EarthLink is using VeloCloud's technology to offer SD-WAN as a "concierge service." This service gives partners a way to continuously monitor the WAN service to ensure the performance and reliability of latency-sensitive applications. More importantly, it's a service that provides recurring revenue.
Meanwhile, AT&T is providing both a network-based and a premises-based offering with VeloCloud's technology. Both SD-WAN varieties will allow businesses to prioritize and route data across their networks based on the needs of the applications they're using. And again, both methods of offering SD-WAN give partners a way to sell both connectivity and network-based services and earn recurring revenue in the process.
Microsoft And Qualcomm
This month, Microsoft and Qualcomm said they were bringing Windows 10 and Snapdragon processors to more types of devices, such as tablets and laptops with cellular connections and longer battery life. If the ARM-powered processors can keep pace with Intel's chips when running Windows 10, it may even open the possibility of vendors developing full-featured Windows 10 laptops with ARM instead of Intel chips. The low-power nature of ARM's architecture is a big advantage here for Qualcomm. Assuming the performance troubles have been worked out, Microsoft could be shipping fanless, cellular-connected devices that are always on and powerful enough to run the most challenging programs, like Adobe's Photoshop. The first devices will be shown early next year and the promise of Windows 10 on devices with better battery life, produced at a lower cost, is great indeed.
Arista And Hewlett Packard Enterprise (HPE)

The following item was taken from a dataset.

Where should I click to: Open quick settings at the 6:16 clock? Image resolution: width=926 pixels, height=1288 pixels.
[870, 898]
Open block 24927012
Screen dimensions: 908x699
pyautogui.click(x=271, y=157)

In November, HPE partners could, for the first time, buy Arista's network switching products directly from HPE, giving Arista a new, broader reach in the market and giving HPE a complete competitive answer to Cisco. As part of the partnership, Arista’s networking technology will become the data center infrastructure foundation for HPE’s software-defined infrastructure offerings. As HPE enterprise executive Antonio Neri said in a CRN interview: "This will put significant pressure on Cisco. We already see what Arista is doing today. You can see the numbers for yourself. They have gained share for multiple quarters in a row. Now, together, we are going to accelerate the taking of share in the cloud … This is definitely a significant threat for Cisco."
VMware And AWS
VMware and Amazon Web Services put to rest the whole public vs. private cloud debate earlier this year when the companies announced a new strategic partnership under which VMware's complete software-defined data center offering will run on the AWS public cloud. The new platform, called VMware Cloud on AWS, allows enterprise customers to run applications across VMware vSphere-based private, public and hybrid cloud environments, using their existing VMware software and tools for a full range of storage, database, analytics and other services. The partnership will start to show results in 2017, but solution providers are already looking forward to helping customers preserve the investments they've made in on-premises virtualization while taking advantage of the AWS cloud.
Lenovo And Nutanix
Lenovo has rolled out a $25,000 hyper-converged solution for the small to mid-sized business market because of its partnership with Nutanix. With Lenovo eager to go after markets where it can compete with Dell, Cisco and HP, and Nutanix needing partners with a well-developed channel and go-to-market strategy, the pairing seems to be working well so far. "It's a crowded marketplace, and many startups have similar offerings, but SMBs don't just want a cheaper solution, they want comprehensive functionality, and we want to make it mindlessly simple for channel partners to offer," Radhika Krishnan, Lenovo's executive director of converged infrastructure and networking, told CRN in May.